Perhaps one day he will find out that trust is not equal to reminding.
Also trust does not mean that everything you do will be correct. Or even a simple stuff like double checking before confirming that you are right.
It isn't like the computer is off. When in actual fact it is in a sleep mode just that you fail to realised it.
Perhaps a breakup will really let me think through throughly.
It's time to move on towards a new chapter in life. I believe i will get a wedding photo done in Disney World, Magic Kingdom as one of my lifetime wish.
I believe there are tons of guys out in the society waiting for me. Perhaps this isn't the right one in the first place.
But i'm glad that you helped me to overcome fear in some parts of my life.
Will not be missing you anymore. Time to say good bye.
In time you will realised that it might be a wrong move for you. For me it's just a new chapter of beginning. I have lots of friends to be by my side now. I have more time with them now.
I really appreciate all the wishes and help from my friends recently.
Friends who i'm do not know them very well. Please dun comment anything before you really know me. Cos i'm hate those people who thinks they are really smart at knowing how the person is like but then eventually there are not.
Stop being so nosey into other's matter. When you only hear one sided story. It will only make me feel sick.
Alot of stuff people maybe laughing behind my back but i will make sure that you will have to keep back what you said to yourself.
I've already proven that i can admit something which is not my mistake and even knee down. Don't ever make me kick you out of my circles of friends and relative.
If i ever do that, you will only be a joke which everyone laughs at. The things you do i will all post it online, on newspaper. This will only cause the society to look down on you.
I have very complicated family backgrounds.
A sister who will never understand me until the day she trust things i do has a purpose.
A father who wants money from me every time and complaint about it. Though i'm schooling and teaching tuition to support my school fees and also daily usage. He will also hide this real self if any relative or my sister is around.

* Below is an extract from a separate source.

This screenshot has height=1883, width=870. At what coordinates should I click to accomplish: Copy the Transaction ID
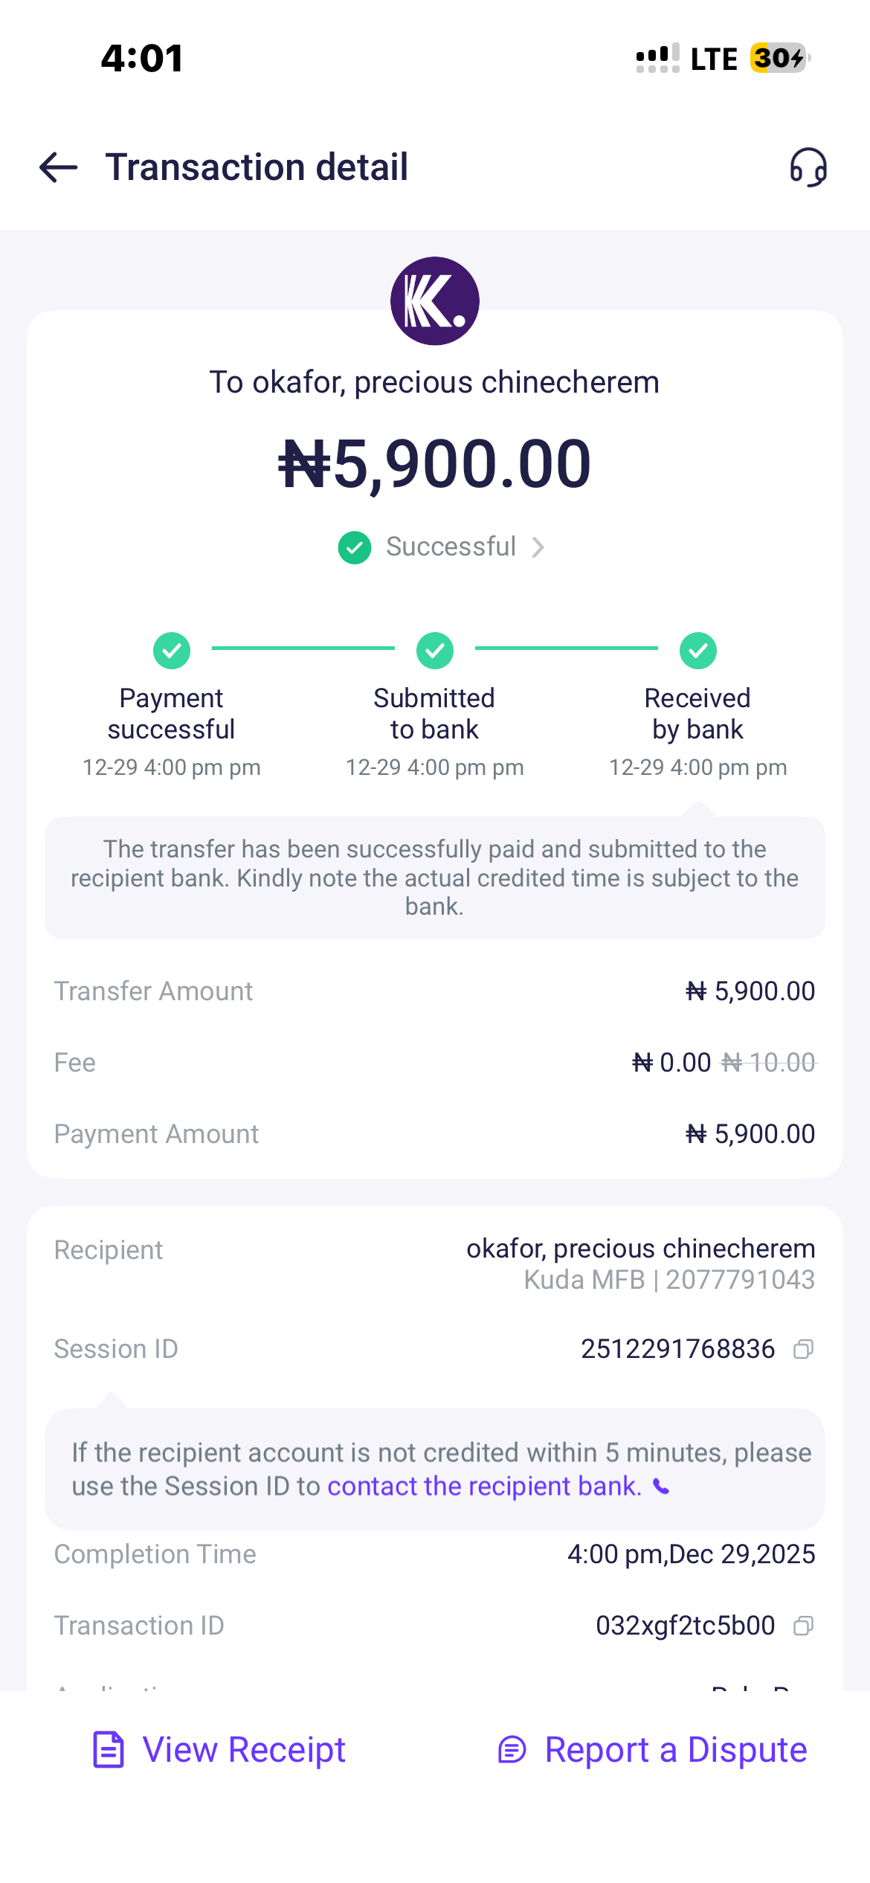803,1626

A mother who is trying very hard to please my dad's expectation. She had high fever when she was young and she did not even get to study in school. For a mother like this, sometimes it tired cos i always have to help out with the cleaning for kitchen, living room.
A brother who changes job as if like drinking water. Aleast he will care for me and protect me in times of danger. He bought kites and bring me to the park to fly. He is selfless but then he used it wrongly. It's hard to change his character. He don't like to bring money and spend it on himself and friends.
A bunch of relatives who thinks i'm childish because of an incident. But i guess their views might have change because of a what a relative did to me(sh*t her).
I paid for my expenses(including bus ticket) when i go overseas. I give my dad money for ang pao to go for my relative's wedding. I paid for my own medical bills(bi-weekly)
I don't want to rely on anyone for money. I just wanna be independent. But no one actually recognise the fact. I hate it when others still spending on parent's money and yet yakking like no buddy business.
I dun like to rely on anyone for money. I like to do it myself, on my own.
Jia You! You can do it de!! I believe this phrase alot.